A case in point: Miami’s homegrown production homebuilder, Lennar Corporation. Lennar’s local vice president is president of the Latin Builders Association; the building trade group that has dominated Miami politics and by extension, zoning, for decades. The directors of the trade association are virtually indistinguishable from the banks that make loans for construction and development.
In the midst of the worst housing markets in a century, Lennar is promoting zoning changes in Miami-Dade farmland—a multi-thousand unit development called Parkland-- outside Miami-Dade’s Urban Development Boundary, close to the Everglades. The company wants the zoning change now, even though it doesn’t plan to come to market for five years.
At the very same time, the corporation is trying to offload stale inventory of past developments at fire sale prices. It recently took out this full page advertisement on in the Miami Herald: “Builder Closeout: Every Condo Must Be Sold” in bold red, white and black graphics. No longer, at least in the case of these two enormous developments called the Colonnade and North Bay Village, is Lennar trying to lure buyers with the promise of protection if the buyer loses his or her job. Now it’s a “Sealed-Bid Auction: Your Best Price Plus Zero Dollars Closing Costs!”
Developers complain about the costs of zoning, of running the hoops of state and local environmental agencies, but what they have succeeded in doing is building a regulatory structure that compounds its own difficulties by ratiocination and constantly promoting the erosion of laws intended to protect the public interest. What is missing is wisdom and judgment; ironic, because what the industry has promoted for decades is the “wise use” of private property. Look at the result it achieved.
There is nothing vaguely mystical about the deals and hand-shakes between developers and officials charged with zoning decisions that lead to so much carnage in farmland, on waterfronts where public access was routinely denied. There has been nothing like “wise use”. The pattern of low density suburban sprawl has wrecked aquifers, destroyed natural habitats and, at a time of “family values” torn apart families by imposing huge costs on commuters and consumers. If “wise use” worked, why have American taxpayers been forced to shoulder the trillions in debt, underwriting the horrendous miscalculation of risk that rained a shower of wealth from Wall Street down the supply chain of developers and production homebuilders like Lennar and into the lined pockets of local city and county commissioners?
A “stress test” for local zoning should be created to protect American taxpayers from a system of investment in development that is in key respects the kind of Ponzi scheme that could be subject to RICO prosecution.

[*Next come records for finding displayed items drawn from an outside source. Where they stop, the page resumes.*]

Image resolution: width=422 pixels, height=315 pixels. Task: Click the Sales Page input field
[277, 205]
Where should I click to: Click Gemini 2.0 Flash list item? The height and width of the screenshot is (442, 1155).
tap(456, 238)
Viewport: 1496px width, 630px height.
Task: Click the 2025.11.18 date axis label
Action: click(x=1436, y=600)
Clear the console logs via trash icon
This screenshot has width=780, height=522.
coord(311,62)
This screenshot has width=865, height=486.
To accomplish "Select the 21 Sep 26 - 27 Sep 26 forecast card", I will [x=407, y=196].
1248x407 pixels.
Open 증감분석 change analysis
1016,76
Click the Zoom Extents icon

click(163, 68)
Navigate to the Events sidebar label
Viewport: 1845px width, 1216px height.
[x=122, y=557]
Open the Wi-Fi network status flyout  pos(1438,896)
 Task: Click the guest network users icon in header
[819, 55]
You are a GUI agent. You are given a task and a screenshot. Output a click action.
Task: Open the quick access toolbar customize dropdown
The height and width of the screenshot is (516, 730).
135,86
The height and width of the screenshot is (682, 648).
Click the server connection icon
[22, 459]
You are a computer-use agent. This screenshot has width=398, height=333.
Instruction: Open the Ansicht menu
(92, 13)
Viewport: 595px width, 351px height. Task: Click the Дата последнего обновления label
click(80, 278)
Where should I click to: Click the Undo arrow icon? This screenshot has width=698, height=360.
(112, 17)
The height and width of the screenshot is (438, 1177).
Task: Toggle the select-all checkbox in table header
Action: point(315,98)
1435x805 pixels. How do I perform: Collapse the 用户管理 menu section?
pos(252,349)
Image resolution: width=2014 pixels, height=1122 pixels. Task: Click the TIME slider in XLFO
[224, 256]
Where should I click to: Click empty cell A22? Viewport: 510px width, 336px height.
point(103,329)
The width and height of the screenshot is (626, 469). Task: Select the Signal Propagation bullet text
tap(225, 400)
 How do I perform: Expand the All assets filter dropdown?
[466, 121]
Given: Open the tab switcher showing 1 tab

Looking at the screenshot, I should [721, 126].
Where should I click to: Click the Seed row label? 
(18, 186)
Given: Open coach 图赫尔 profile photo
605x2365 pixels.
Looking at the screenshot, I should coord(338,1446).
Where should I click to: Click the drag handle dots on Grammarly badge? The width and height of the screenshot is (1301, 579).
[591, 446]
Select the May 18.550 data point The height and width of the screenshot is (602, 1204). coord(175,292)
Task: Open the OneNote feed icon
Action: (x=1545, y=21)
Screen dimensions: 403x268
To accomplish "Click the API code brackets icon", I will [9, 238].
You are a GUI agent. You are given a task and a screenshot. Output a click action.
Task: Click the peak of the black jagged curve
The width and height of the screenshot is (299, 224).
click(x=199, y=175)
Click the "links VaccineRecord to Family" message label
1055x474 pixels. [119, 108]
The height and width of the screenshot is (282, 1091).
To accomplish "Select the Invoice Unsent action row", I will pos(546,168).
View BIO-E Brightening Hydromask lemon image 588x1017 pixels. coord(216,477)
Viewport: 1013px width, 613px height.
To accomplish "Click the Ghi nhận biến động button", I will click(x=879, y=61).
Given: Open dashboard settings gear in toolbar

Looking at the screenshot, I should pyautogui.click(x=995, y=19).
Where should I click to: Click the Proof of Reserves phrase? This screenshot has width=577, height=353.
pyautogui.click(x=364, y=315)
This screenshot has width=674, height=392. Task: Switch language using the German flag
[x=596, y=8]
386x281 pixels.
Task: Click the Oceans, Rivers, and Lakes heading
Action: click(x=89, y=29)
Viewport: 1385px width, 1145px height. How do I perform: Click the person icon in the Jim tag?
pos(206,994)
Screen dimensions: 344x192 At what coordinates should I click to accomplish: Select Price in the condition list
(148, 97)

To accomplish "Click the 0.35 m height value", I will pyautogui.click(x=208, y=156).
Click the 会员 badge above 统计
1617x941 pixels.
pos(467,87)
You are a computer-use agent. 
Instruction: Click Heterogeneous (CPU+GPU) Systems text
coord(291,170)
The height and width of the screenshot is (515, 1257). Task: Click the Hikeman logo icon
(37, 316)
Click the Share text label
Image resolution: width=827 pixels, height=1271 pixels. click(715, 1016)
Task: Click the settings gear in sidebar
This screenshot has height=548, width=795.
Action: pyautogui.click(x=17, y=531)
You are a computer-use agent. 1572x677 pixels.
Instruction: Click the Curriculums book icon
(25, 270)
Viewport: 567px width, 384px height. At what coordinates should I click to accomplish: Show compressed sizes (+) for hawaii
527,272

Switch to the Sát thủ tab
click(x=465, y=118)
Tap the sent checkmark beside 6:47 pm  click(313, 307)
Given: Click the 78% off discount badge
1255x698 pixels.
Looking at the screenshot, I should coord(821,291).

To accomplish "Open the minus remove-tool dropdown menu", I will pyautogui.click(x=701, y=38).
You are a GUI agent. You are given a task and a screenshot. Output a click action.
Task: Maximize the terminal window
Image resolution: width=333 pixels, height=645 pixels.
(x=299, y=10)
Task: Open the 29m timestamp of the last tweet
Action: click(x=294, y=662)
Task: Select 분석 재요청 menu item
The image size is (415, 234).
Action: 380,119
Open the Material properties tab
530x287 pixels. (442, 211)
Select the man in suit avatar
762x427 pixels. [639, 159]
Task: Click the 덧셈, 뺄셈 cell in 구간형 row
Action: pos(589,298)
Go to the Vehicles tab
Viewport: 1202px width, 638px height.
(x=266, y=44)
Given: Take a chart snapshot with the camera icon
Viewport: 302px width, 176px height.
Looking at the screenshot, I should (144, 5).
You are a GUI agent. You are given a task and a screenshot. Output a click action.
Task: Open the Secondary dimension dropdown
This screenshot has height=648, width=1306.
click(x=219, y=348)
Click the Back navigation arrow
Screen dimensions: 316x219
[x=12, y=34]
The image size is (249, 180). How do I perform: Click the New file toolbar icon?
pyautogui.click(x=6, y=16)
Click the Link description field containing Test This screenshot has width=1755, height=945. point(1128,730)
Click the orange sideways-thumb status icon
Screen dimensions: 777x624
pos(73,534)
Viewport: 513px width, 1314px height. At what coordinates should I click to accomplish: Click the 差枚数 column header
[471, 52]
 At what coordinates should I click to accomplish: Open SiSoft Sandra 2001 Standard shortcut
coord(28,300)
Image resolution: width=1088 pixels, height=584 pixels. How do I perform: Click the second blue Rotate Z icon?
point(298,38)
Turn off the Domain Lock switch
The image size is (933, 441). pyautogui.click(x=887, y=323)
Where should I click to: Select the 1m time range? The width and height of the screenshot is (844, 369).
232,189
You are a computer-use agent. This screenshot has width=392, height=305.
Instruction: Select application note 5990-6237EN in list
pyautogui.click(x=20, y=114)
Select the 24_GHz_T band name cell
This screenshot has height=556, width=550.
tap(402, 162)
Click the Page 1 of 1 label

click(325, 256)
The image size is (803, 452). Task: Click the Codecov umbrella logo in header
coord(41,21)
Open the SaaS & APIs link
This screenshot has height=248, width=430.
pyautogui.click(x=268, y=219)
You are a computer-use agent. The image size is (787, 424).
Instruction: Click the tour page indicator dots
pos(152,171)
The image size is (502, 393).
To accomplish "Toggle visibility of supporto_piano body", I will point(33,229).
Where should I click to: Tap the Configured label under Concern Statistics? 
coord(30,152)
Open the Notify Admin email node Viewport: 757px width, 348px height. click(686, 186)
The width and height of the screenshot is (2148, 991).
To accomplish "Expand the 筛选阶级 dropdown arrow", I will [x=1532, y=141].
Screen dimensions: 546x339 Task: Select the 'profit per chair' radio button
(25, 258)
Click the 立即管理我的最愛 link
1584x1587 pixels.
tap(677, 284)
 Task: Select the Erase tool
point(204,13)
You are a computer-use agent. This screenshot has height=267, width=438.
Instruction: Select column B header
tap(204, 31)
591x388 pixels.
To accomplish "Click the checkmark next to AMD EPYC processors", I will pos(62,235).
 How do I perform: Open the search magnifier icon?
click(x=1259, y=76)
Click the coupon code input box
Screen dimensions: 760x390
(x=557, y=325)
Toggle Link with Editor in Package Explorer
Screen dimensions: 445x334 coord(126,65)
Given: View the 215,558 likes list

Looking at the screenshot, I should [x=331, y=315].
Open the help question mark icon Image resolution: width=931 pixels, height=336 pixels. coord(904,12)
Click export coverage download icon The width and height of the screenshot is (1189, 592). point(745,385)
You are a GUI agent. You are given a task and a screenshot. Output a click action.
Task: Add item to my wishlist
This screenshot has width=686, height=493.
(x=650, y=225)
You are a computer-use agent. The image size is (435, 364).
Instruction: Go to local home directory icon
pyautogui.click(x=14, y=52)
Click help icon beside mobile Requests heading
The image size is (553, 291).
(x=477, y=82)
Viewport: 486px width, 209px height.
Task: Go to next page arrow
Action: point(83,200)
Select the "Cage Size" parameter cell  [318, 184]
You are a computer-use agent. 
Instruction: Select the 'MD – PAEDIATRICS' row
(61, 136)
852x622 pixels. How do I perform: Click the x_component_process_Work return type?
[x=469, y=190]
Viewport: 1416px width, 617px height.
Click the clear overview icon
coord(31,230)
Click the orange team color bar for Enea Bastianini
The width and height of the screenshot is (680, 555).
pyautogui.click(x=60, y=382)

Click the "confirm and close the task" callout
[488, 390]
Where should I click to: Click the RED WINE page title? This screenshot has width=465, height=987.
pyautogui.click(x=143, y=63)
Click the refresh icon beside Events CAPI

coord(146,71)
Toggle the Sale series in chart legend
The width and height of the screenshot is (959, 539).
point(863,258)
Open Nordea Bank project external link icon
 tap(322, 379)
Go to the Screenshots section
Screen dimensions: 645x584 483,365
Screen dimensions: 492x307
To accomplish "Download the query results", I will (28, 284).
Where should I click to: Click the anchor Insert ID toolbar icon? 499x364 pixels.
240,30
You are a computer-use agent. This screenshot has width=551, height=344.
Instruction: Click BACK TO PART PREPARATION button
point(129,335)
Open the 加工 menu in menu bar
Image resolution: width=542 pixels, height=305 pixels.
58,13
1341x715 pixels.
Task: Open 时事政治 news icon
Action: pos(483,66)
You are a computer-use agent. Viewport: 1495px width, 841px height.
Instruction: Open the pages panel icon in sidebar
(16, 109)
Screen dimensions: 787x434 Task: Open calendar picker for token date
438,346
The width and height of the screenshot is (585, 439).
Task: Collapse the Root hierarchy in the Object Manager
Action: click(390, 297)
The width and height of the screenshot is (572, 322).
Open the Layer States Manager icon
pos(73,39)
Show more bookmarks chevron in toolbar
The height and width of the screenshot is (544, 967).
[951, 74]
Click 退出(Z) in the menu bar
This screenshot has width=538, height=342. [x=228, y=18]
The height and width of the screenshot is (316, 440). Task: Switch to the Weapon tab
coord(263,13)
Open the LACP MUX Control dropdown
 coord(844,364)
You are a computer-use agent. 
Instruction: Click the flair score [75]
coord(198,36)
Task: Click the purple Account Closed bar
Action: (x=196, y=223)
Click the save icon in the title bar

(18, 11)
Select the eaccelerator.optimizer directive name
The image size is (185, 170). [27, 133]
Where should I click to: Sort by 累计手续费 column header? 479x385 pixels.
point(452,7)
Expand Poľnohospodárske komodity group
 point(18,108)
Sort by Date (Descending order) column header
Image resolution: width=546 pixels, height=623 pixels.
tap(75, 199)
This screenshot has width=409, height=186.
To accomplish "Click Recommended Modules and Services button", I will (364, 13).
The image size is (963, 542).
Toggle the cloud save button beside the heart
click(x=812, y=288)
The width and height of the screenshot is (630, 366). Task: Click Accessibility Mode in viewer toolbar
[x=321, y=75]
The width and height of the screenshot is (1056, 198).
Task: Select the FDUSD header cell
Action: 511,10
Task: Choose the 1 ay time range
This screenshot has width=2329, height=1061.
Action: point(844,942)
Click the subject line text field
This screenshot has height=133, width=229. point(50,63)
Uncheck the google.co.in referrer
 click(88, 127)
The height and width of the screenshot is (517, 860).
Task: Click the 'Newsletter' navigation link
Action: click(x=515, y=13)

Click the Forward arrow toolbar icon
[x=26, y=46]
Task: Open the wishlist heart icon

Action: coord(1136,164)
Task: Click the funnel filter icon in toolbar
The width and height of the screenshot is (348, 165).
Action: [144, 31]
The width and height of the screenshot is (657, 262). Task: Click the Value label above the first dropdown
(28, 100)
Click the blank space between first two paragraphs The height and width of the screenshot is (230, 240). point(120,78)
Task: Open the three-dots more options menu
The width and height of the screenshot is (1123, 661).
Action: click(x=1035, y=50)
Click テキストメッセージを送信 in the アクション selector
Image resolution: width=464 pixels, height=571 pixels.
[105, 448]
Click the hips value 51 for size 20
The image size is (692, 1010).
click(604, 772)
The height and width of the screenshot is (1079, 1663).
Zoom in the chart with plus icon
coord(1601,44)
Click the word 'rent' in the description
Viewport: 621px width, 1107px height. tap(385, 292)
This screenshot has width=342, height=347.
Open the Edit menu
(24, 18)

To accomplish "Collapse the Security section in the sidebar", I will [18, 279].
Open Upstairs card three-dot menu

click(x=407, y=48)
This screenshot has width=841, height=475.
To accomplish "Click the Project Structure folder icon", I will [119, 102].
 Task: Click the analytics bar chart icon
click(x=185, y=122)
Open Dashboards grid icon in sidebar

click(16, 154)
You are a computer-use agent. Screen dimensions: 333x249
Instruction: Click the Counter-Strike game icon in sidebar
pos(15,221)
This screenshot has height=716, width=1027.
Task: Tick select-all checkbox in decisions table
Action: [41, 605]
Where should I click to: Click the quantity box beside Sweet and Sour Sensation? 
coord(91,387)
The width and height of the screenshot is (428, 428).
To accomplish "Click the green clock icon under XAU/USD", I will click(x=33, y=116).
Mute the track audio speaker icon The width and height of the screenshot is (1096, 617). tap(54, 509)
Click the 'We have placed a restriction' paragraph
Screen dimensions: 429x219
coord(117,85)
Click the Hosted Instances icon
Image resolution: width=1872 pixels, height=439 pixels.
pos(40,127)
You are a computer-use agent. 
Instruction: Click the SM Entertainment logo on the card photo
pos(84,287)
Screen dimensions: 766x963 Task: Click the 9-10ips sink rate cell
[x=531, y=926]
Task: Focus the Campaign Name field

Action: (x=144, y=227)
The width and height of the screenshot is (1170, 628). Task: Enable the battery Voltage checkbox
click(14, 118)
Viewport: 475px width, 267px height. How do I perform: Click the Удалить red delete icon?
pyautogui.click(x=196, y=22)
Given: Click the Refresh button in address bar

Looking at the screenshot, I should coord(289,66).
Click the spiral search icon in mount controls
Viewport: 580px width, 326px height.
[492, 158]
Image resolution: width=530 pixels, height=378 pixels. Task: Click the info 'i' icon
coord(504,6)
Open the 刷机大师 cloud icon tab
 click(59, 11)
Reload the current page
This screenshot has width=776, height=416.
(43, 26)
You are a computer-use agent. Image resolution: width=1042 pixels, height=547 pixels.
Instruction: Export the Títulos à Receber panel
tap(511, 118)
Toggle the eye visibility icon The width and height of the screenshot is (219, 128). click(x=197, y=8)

Put another way, a top-down approach to stress testing financial institutions will not lead to any kind of recovery—because the revolving door of engineers, planners, government agencies, lobbyists, and elected officials is utterly committed to reviving a failed economic model of growth.
The Obama White House has been as careful in addressing the banks, hedge funds, and insurance companies as a snake tamer in a darkened viper pit. Banks should be subject to stress tests. But more, much more could be gleaned by subjecting zoning for property development to stress tests, helping to channel economic growth according to values that benefit society instead of speculators. Indeed, there will be no economic recovery until a public interest test is applied to local land use decisions in a way that stops the deliberate and willful miscalculations of risk involving the fate of every taxpayer.